For Federal and Postal employees who suffer from a medical condition, such that the medical condition prevents one from continuing to perform all of the essential elements of one’s positional duties in the Federal or Postal position, the fate and conscious decision to prepare, formulate and file for Federal Disability Retirement benefits through the U.S. Office of Personnel Management, whether one is under FERS, CSRS, or CSRS Offset, is a major decision of life-shaking and earth-shattering proportions.

In the end, the great philosophical debates which have dominated Western thought must be put aside when personal life-events predominate. Such mind-enhancing discussions are nice for a day, or between colleagues and in the ivory tower of academia; but the reality of a medical condition, the possibility of the end of a career, and the need to decide upon one’s future, while all of relative insignificance in proportional contrast to The Great Debate; in the end, for the Federal employee or the U.S. Postal Worker, the onset of a medical condition and the need to file for OPM Disability Retirement benefits from OPM will possess greater significance than the question of fate, consciousness and the consequences of believing in a predetermined universe. Or, to paraphrase Bertrand Russell, when one is overcome with thoughts about the greater universe, it may just be that we have an unsettled stomach.

Sincerely,

Robert R. McGill, Esquire

 

OPM Disability Retirement: Chekhov’s Short Story, “Old Age”

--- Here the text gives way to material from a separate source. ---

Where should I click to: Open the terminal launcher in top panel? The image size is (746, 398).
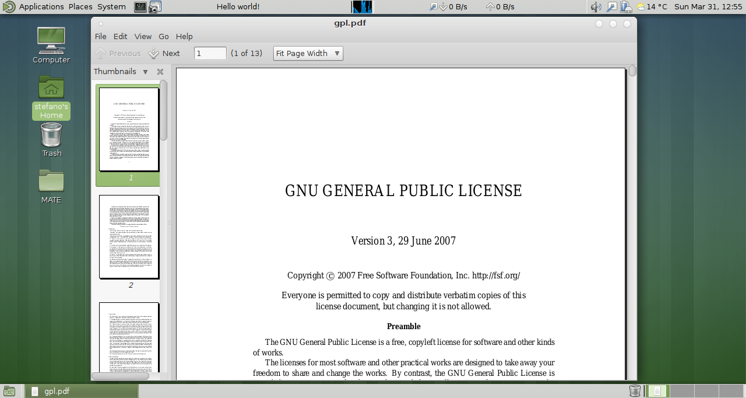click(140, 7)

Anton Chekhov is perhaps the singular master of the genre known as the “short story”, and it is owing to his background as a physician that he possessed the insight and sensitivity to be able to capture the plight of the human condition, with all of its suffering, loss of hope, and emotional turmoil, through cruelty, disregard, unforeseen circumstances, and unintended pathways to disaster.

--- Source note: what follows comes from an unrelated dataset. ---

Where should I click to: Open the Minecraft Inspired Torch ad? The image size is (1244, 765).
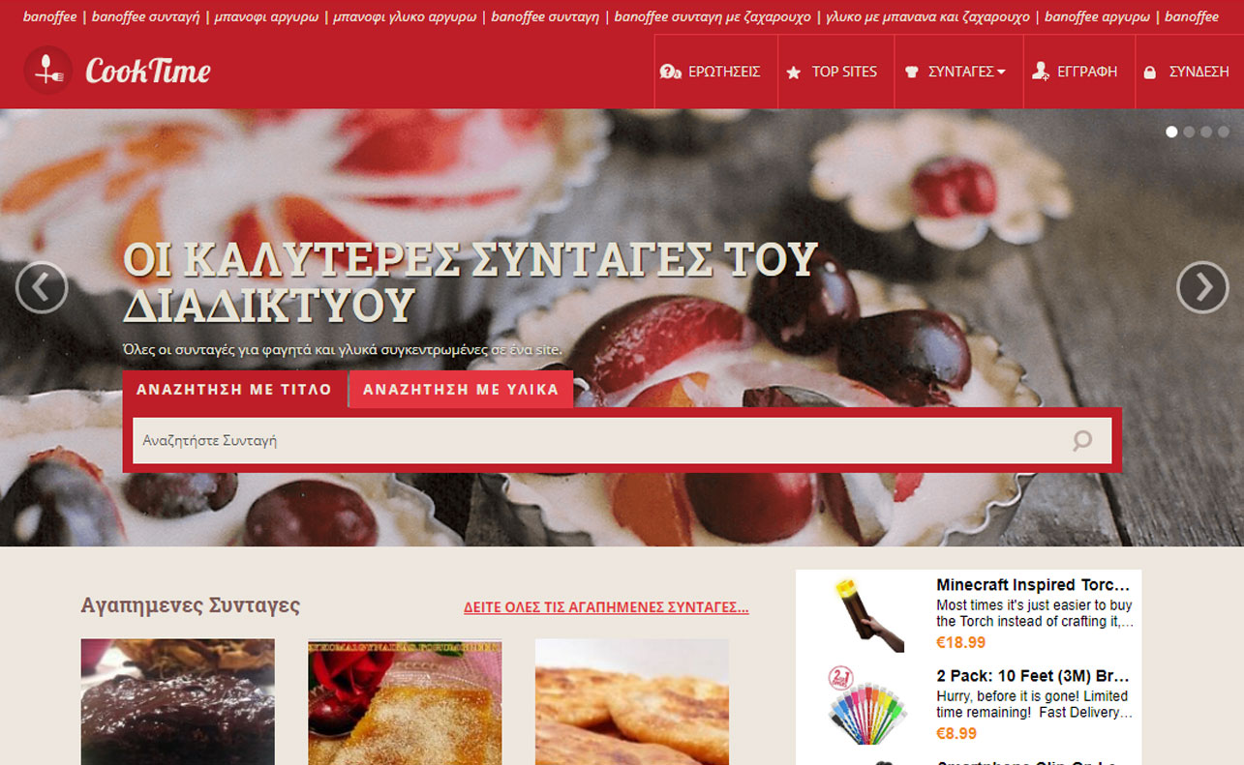968,613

In his short story, “Old Age,” there is the point where one of the two old men shook off a moment of feeling, setting apart and brushing aside a poignant and appropriate time when the shedding of tears would have allowed for the humanity of the old man to show, to reveal itself, and to expiate himself of the pain of the past.  Instead, because of pride, or perhaps shame, because he stood before the other old man, he hid the emotion and went about his business.  Later, when he comes back to the same spot, the old man tries to recapture the moment, to replicate and reconstruct that lost emotion.  It could not be done.  It is a lesson for all, that there is an appropriate time, place, and moment for everything.

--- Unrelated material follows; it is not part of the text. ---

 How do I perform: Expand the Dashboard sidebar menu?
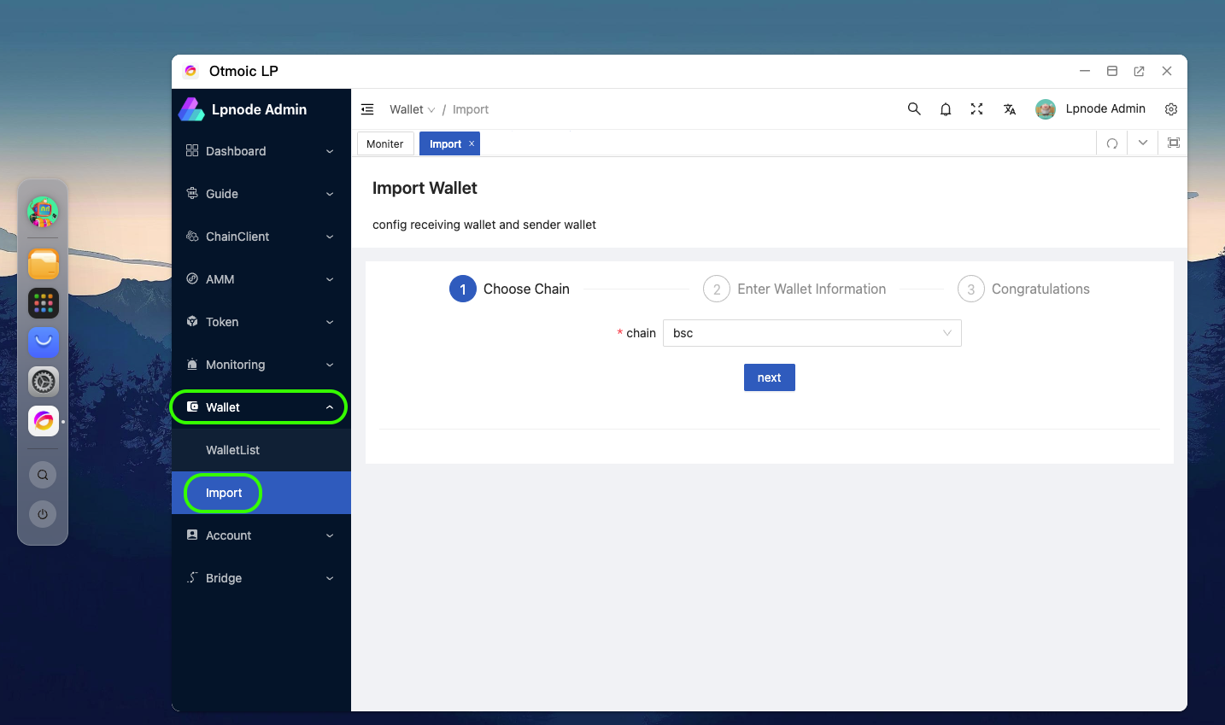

In preparing, formulating and filing for Federal Disability Retirement benefits from the U.S. Office of Personnel Management, whether under FERS or CSRS, there is the “appropriate time” to file for Federal Disability Retirement benefits.

Each Federal or Postal employee knows that time.

Indeed, each “feels” the time, but will often just shake off that nagging sense.  One always hears of the hope for a miracle — “perhaps I will get better”; “perhaps it will be better tomorrow”; perhaps…   But when the time comes, to procrastinate is merely to compound the problems of the day, only to revisit the same issue later, but encountering an exponentially magnified issue:  time is running out; that moment of doing it with optimal circumstances has passed; and now we must deal with the greater problems of the present.

Chekhov is relevant because, while human beings — whether in Russia or here, whether years past or today — change in names and appearances, the essence of humanity remains constant.